• **Record extracts**:
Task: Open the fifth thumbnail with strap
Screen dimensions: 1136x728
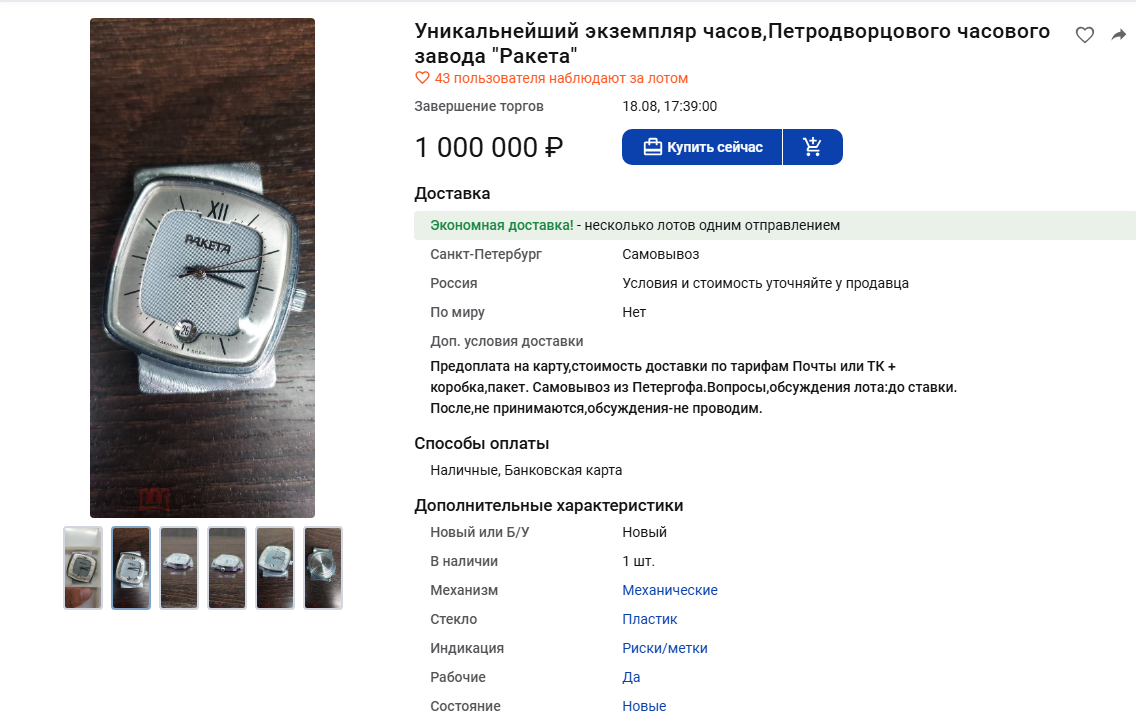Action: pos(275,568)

* * *

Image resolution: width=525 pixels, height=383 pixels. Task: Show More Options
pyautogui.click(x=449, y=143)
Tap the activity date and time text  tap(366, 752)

---

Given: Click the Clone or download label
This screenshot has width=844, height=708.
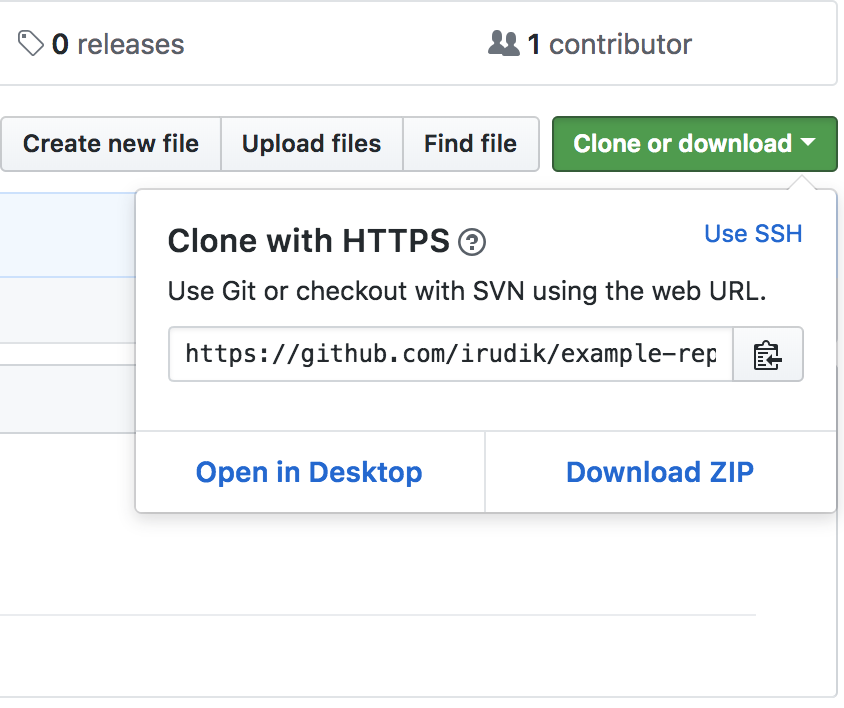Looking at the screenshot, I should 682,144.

• **Work order**: In the records above, the line with "Image resolution: width=525" marks the start and the line with "Tap the activity" marks the end; copy that stretch exactly, both lines included, and nothing else.

• **Answer below**:
Image resolution: width=525 pixels, height=383 pixels. Task: Show More Options
pyautogui.click(x=449, y=143)
Tap the activity date and time text  tap(366, 752)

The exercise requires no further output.